Naji: No, actually it made sense more than talking about ideology and political ideas. For me, it was working fine with my nihilistic approach to life back at this time.
Rumpus: Do you think you’re still a nihilist, or a bit more optimistic now?
Naji: No, I think since prison I’m more optimistic. Because I have been through the worst. For example, since we came here, they denied my petition for a green card twice, because the Trump administration keeps making everything hard. We received our second denial a couple of weeks ago; of course, we paid a lot of money and it consumes a lot of time.. Until now I’ve paid almost twelve thousand dollars without getting anything. Me and Yasmin (my wife) are waiting to see what happens in November. If Trump wins, we definitely are thinking of leaving. Because if Trump wins, it doesn’t make sense to stay. I’m thirty-five years old. I’ve been fighting against fascist dictatorship regimes, so I’m not coming here to continue. We have seen the worst. What else can happen? Civil war, as many of my American friends are talking about right now, or what else will happen. Yasmin was asking me what is the worst-scenario if Trump wins? I said, “I think in the first two years he will try and put us in concentration camps. But even though, we would be able to flee out of the country!”
Rumpus: Do you miss Egypt? Because you had said you didn’t like living in Germany, when you left the country before.
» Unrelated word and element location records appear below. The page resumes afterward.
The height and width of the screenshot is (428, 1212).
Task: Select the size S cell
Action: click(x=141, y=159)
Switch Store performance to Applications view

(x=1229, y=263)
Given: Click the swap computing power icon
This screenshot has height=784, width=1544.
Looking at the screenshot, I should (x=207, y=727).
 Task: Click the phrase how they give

Naji: No, I didn’t say I missed it. I said I wanted to leave. It wasn’t about missing Egypt. I don’t miss it so much. Sometimes, I will have some nostalgia for some foods, or the beaches, of course. My friends, most of them aren’t living there either; they’re in my same position and living all over the world. Some of them are still there, but the rest are all over Europe. In general, I am a person who stands against nostalgia. I’m not a big fan of nostalgia. Even if I had the feeling, I would make fun of myself.
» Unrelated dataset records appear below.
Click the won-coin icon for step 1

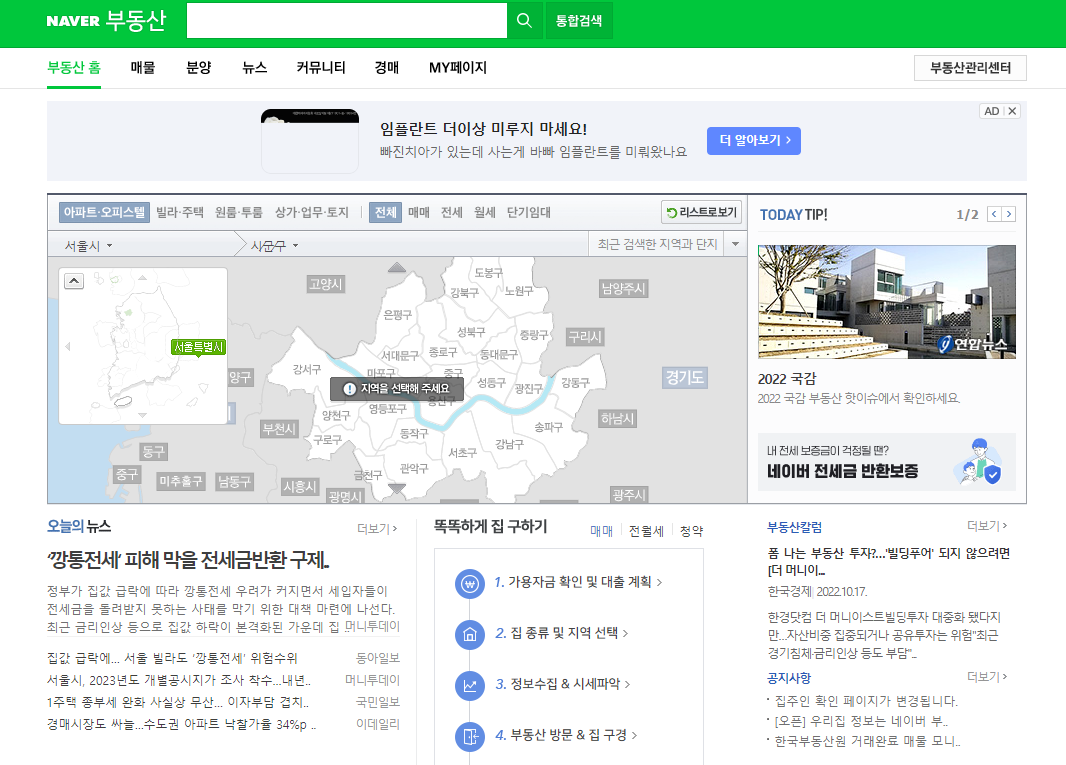(469, 582)
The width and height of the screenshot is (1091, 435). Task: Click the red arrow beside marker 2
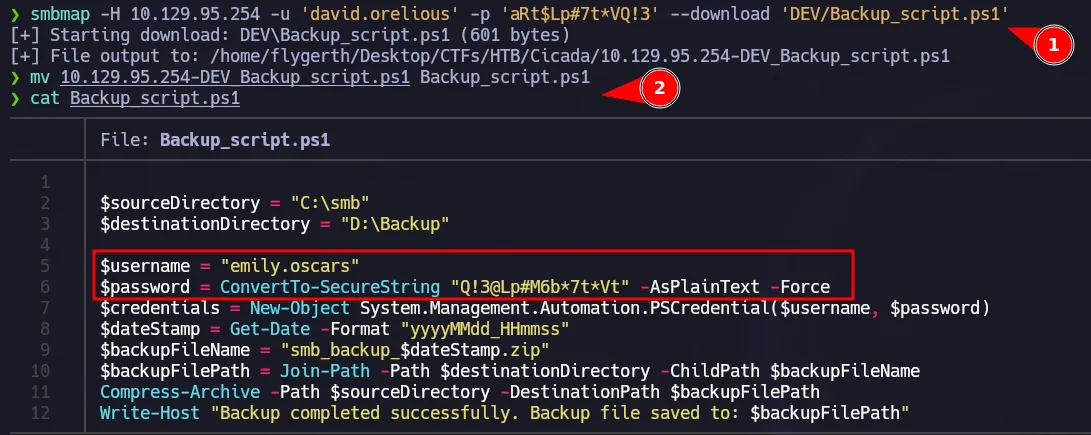(620, 92)
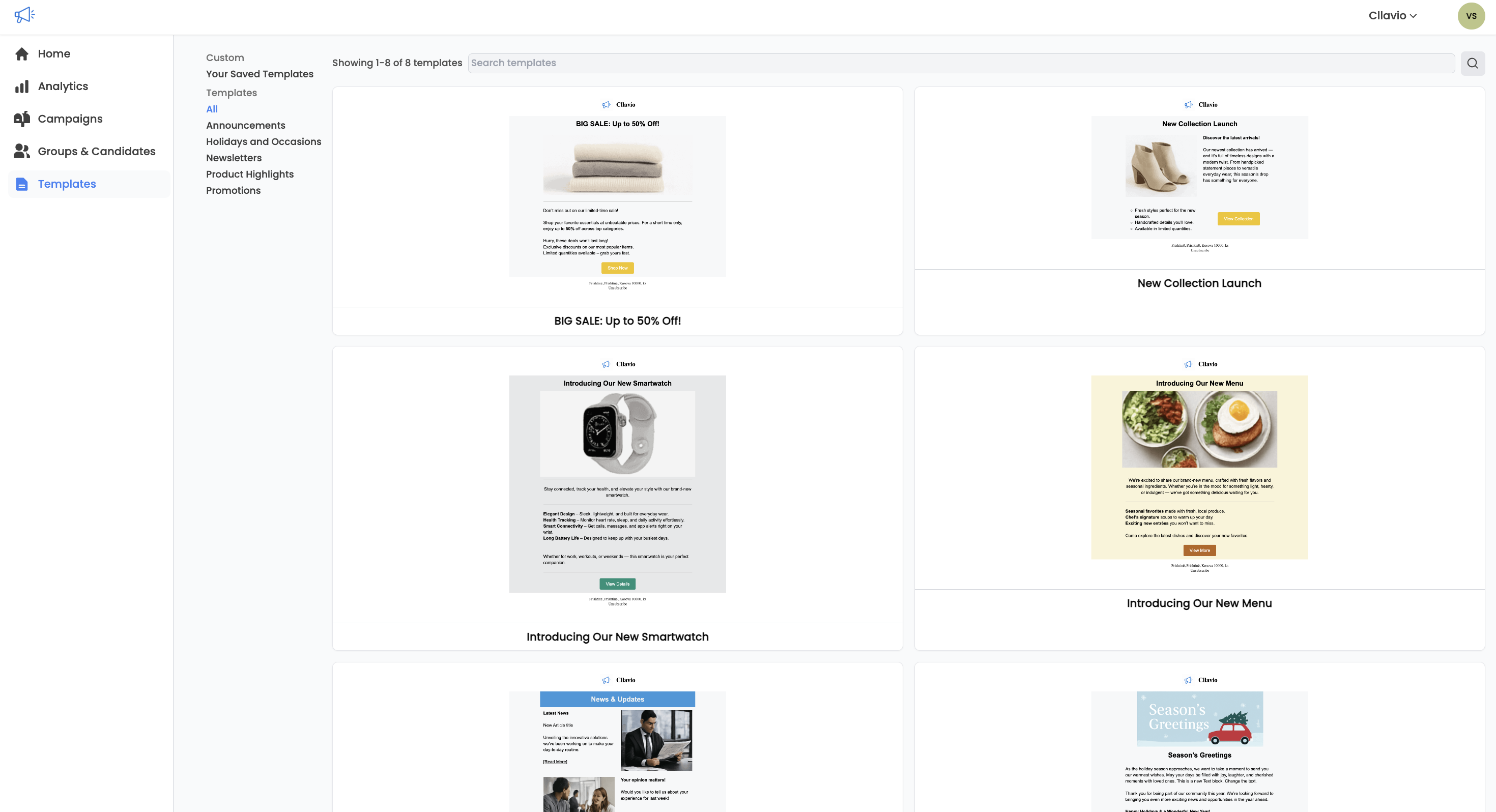Click the Cllavio megaphone logo top left

coord(25,15)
Rumpus: I remember that there’s a line in your novel Using Life, from its protagonist, Bassam, that has a lot of negative descriptors for Cairo (“a miserable, hideous, filthy, rotten, dark, oppressive, besieged, lifeless, enervating, polluted, overcrowded, impoverished, angry, smokefilled, simmering, humid, trashy, shitty, choleric, anemic mess of a city”). Do you actually feel that way about Cairo? Do you feel like that about Egypt?
Naji: Yes, about Cairo. Cairo is the worst place in Egypt. Especially nowadays. Under the current regime, they are building a new capital in the middle of the desert and they are demolishing Cairo. So it’s getting worse and worse. It’s a horrible city and a great city at the same time. It’s a very old city, a very big city that has many layers.
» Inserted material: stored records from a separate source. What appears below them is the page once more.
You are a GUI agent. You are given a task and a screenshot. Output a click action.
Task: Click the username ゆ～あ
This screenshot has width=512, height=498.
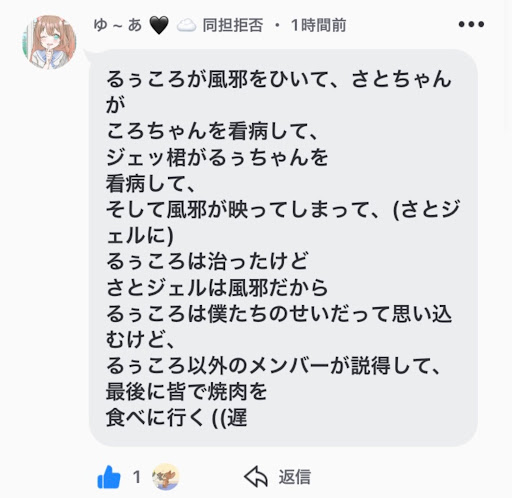pyautogui.click(x=118, y=25)
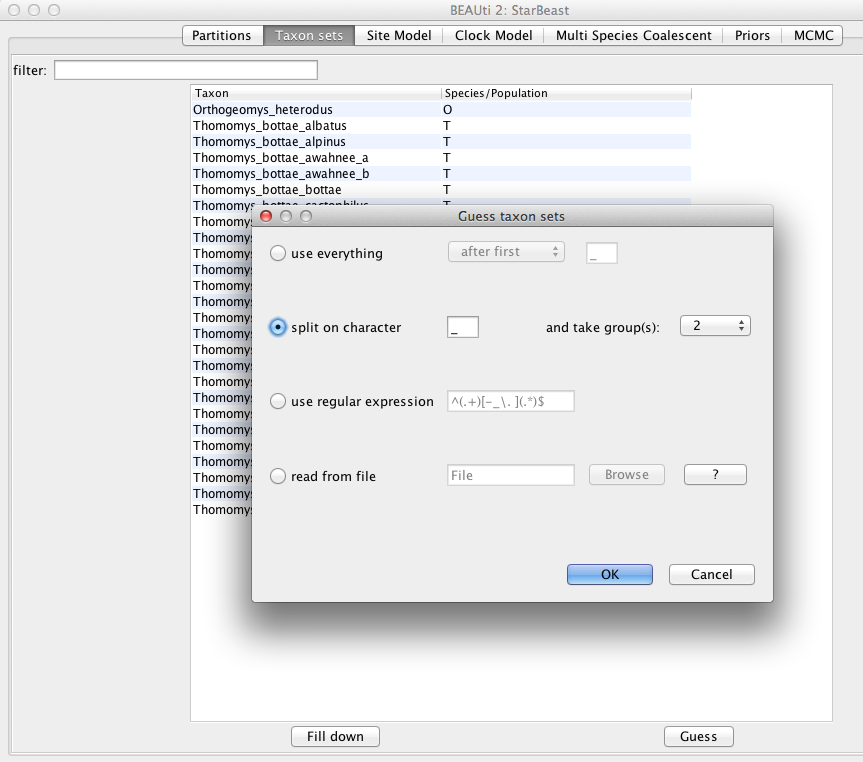Click the regular expression text field
The height and width of the screenshot is (762, 863).
[x=510, y=401]
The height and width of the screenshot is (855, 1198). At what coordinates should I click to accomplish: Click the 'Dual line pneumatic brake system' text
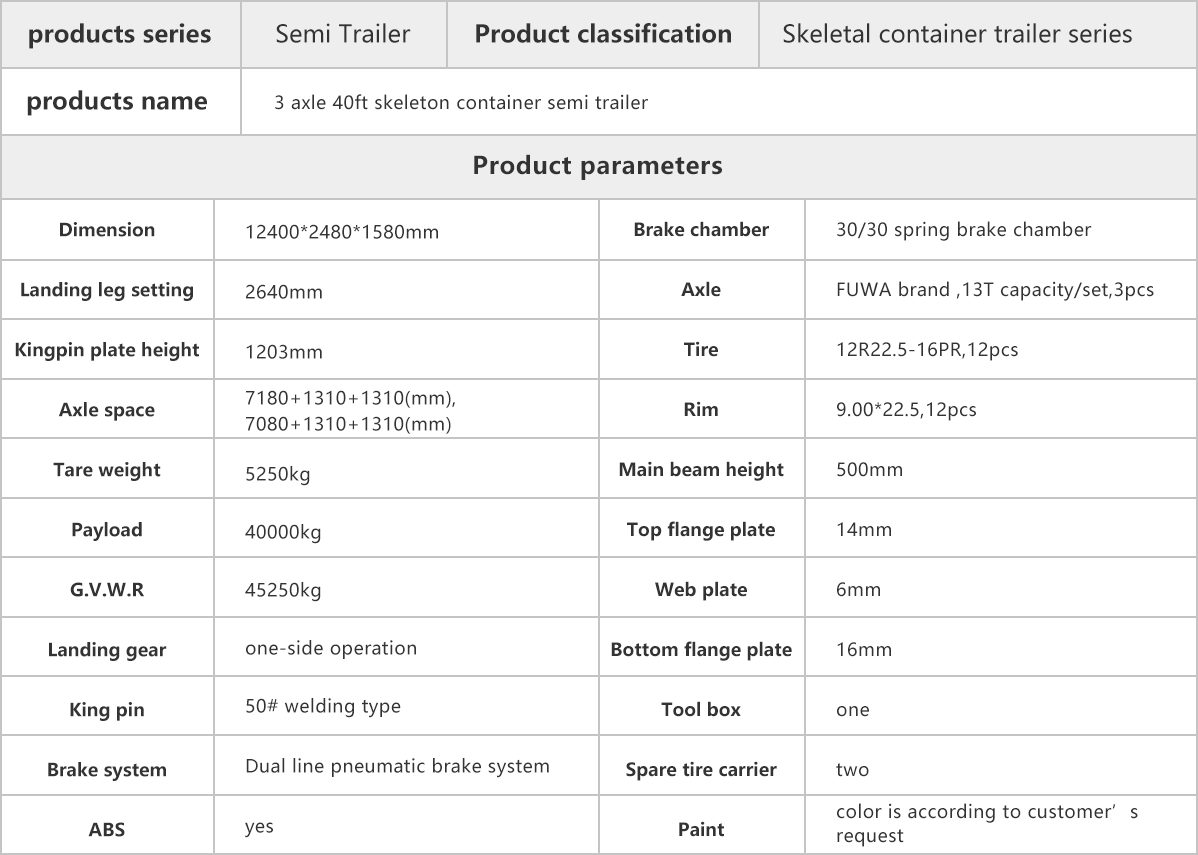(x=397, y=766)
Rumpus: Do you think you’ll keep writing about Egypt? Do you have more to say about it as a place and as a part of who you are?
Naji: I really don’t know. I know for sure I had this idea for a book, for a novel. I’ve had the idea for about ten years now. I believe every writer has their masterpiece in there. But I’m waiting for the perfect time to start working on it. I believe that all of it will happen in Egypt. But also, because we are here, my daughter is American. I wish I would be able to stay here and get a green card. But I also don’t want to end as a writer in exile living in one country and writing about another country. If I continue to write about Egypt, I am writing about an Egypt that only exists in my mind. I don’t know what Egypt is now. I follow the news and talk to friends, but it’s changing so fast.
So, I want to be able to find a ground here and make a connection with where I live. I hope, for example, I’m starting to work on my English language. I hope after a time, maybe ten years, to be able to write in English, to write fiction in English. But also, I’m interested to write about what I’m experiencing and witnessing. I was following the Black Lives Matter demonstrations this summer and I wrote articles about it. I want to find a position where I can establish a career here, and be able to have a dialogue with Americans.
Photograph of Ahmed Naji by Ahmed Abd Al-Fatah.